Furthermore, you have started to revise what the Apostolic Constitution Sapientia Christiana prescribes on ecclesiastical studies, with regard to Canon Law, Higher Institutes for Religious Studies and, recently, philosophy. Theology is a sector that calls for special reflection. It is important to strengthen increasingly the bond between theology and the study of Sacred Scripture, so that the latter may truly be its heart and soul (cf. Verbum Domini, n. 31).

Nevertheless the theologian must not forget that he is also the one who speaks to God. Hence it is indispensable to keep theology closely united with personal and community prayer and, especially, with liturgical prayer. Theology is sciencia fidei and prayer nourishes faith. In the union with God, mystery is in a certain way, savoured, it makes itself close, and this closeness enlightens the mind.
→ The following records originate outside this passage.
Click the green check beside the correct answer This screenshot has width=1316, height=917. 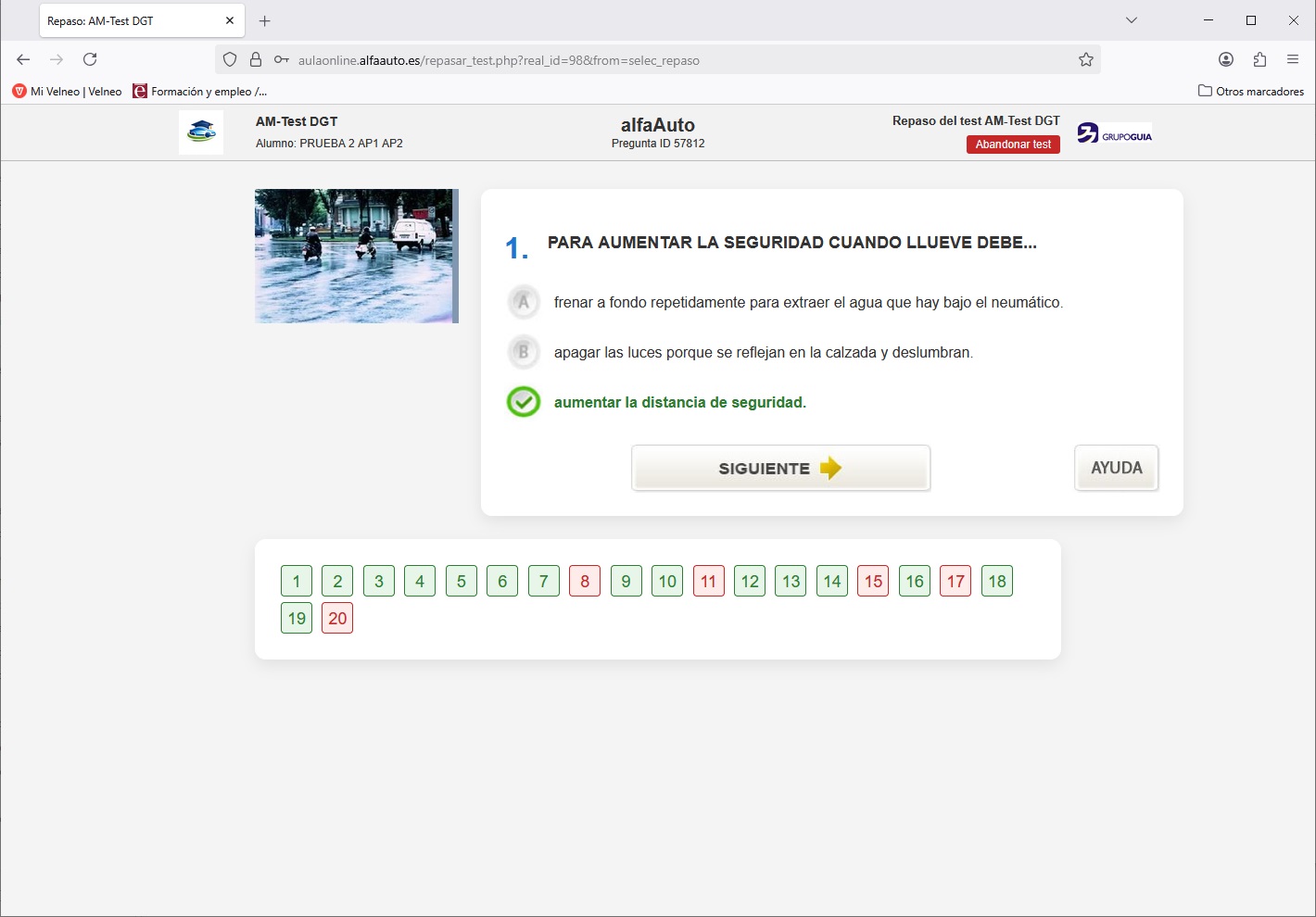(524, 402)
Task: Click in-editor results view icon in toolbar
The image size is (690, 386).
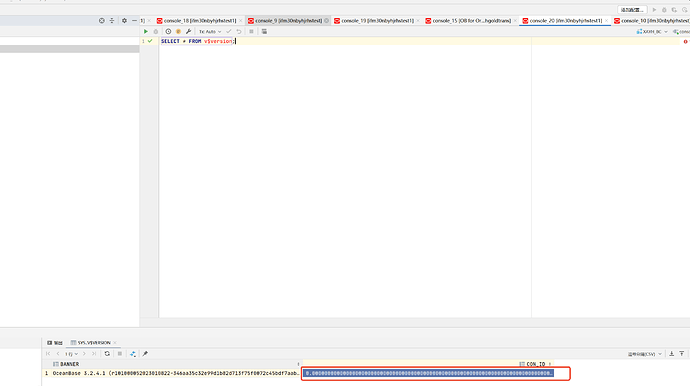Action: point(264,32)
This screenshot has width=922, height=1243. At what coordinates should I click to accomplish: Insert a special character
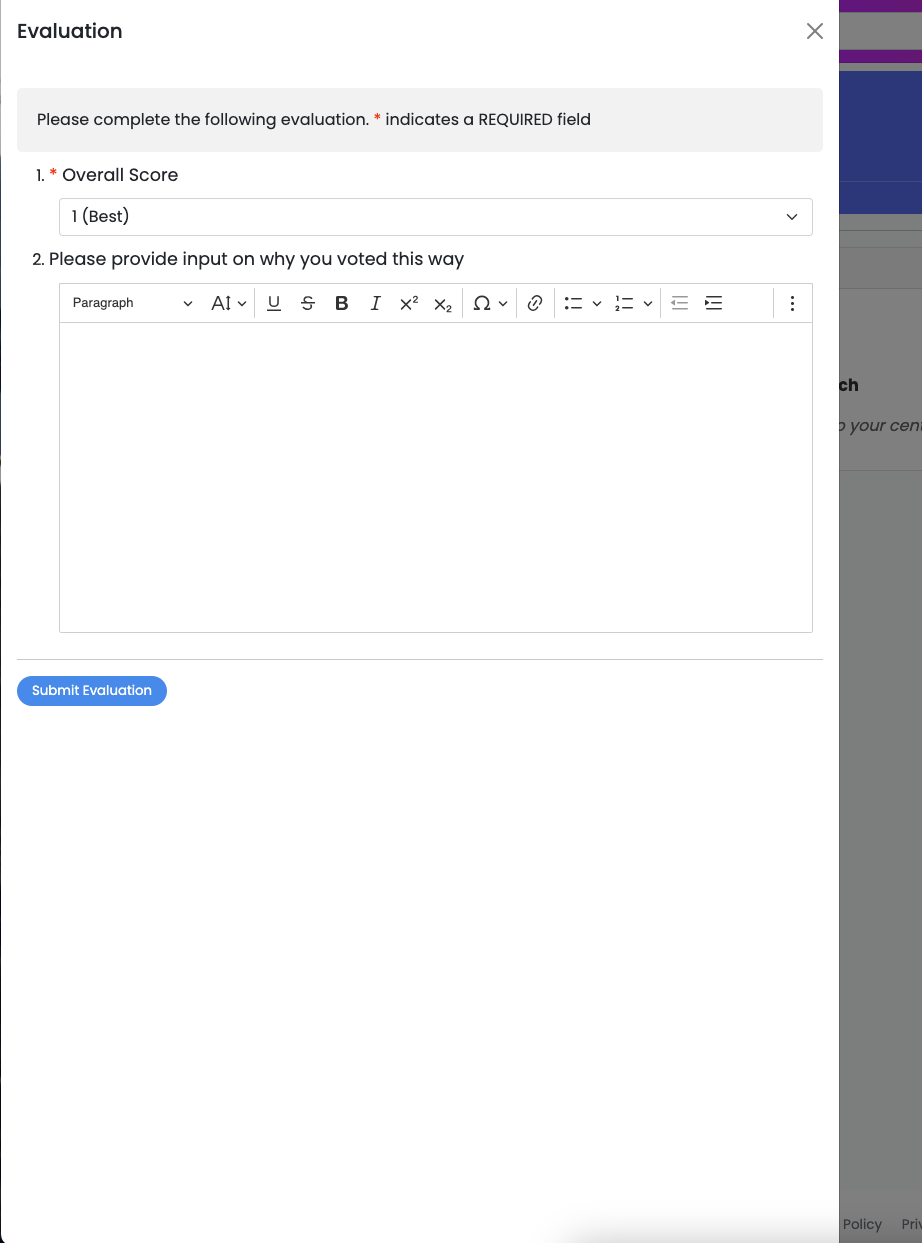point(482,303)
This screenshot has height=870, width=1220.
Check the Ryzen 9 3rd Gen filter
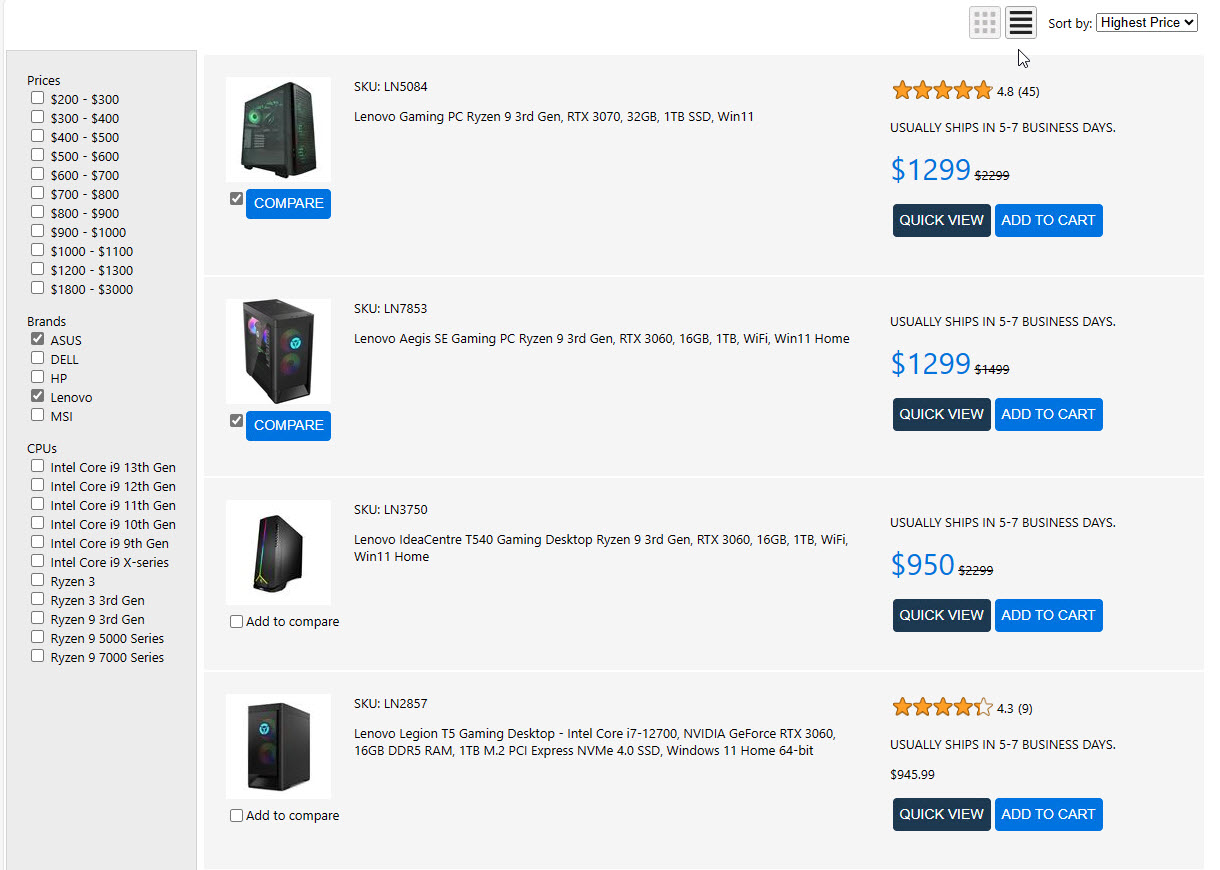(38, 619)
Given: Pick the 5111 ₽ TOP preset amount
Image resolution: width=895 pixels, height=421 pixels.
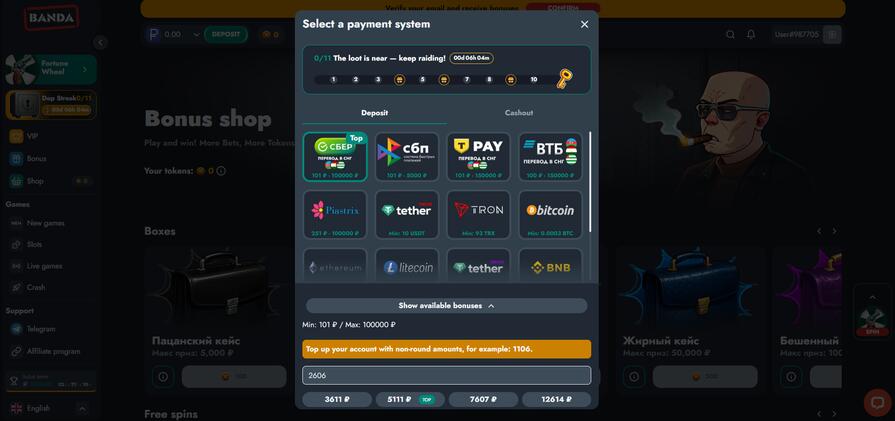Looking at the screenshot, I should (x=410, y=399).
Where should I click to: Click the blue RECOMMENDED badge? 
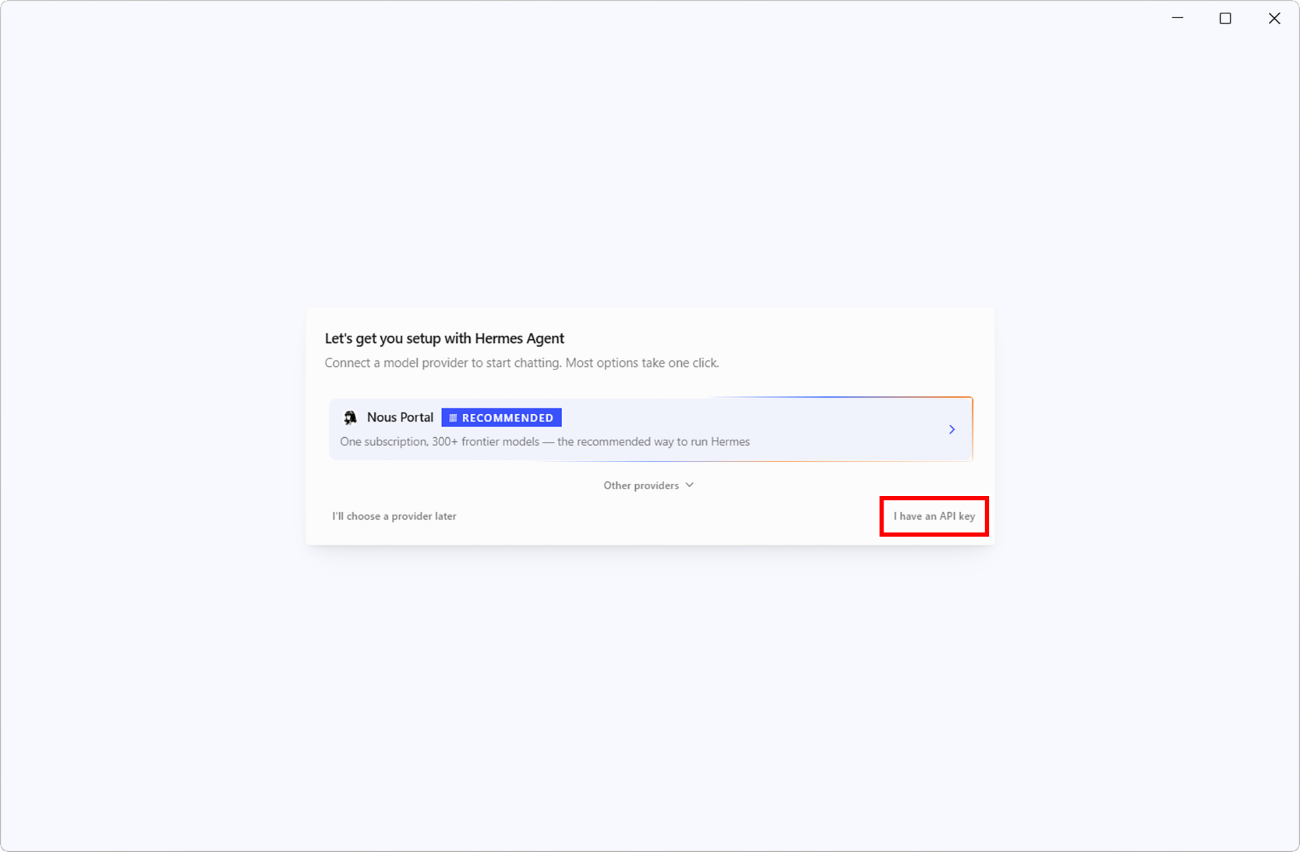(x=502, y=418)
I would also like to stress the connection between theology and the other disciplines, given that it is taught at Catholic, and, in many cases, at secular universities. Bl. John Henry Newman spoke of the “circle of knowledge”, to indicate that an interdependence exists between the various branches of knowledge; but God and God alone has a relationship with the whole of reality; consequently, eliminating God means breaking the circle of knowledge. In this perspective, Catholic universities, with their specific identity and their openness to the “totality” of the human being, can carry out a valuable task to further the unity of knowledge, guiding students and teachers to the Light of the world, "the true light that enlightens every man" (Jn 1:9). These are considerations that also apply to Catholic schools. First of all there must be the courage to proclaim the “broad” value of education, in order to form solid people who can collaborate with others and give meaning to their lives. Today there is talk of intercultural education, which is also an object of study at your Plenary Assembly.

In this realm courageous and innovative fidelity are required that can combine a clear awareness of one’s own identity with openness to others because of the requirements of coexistence in multicultural societies. To this end the educational role of teaching the Catholic religion is also emerging as an academic subject in an interdisciplinary dialogue with others. In fact, this makes a considerable contribution not only to the student’s integral development, but also to knowledge of the other, to mutual understanding and respect. To achieve these objectives special attention must be given to the training of leaders and formation teachers, not only from the professional but also from the religious and spiritual viewpoints so that the Christian educator’s presence, with the consistency of his or her life and with personal involvement, will be an expression of love and a witness of the truth.

Dear brothers and sisters, I thank you for all you do with your competent work at the service of educational institutions. Always keep your gaze fixed on Christ, the only Teacher, so that with his Spirit he will make your work effective. I entrust you to the motherly protection of Mary Most Holy, Sedes Sapientiae, and I cordially impart the Apostolic Blessing to you all.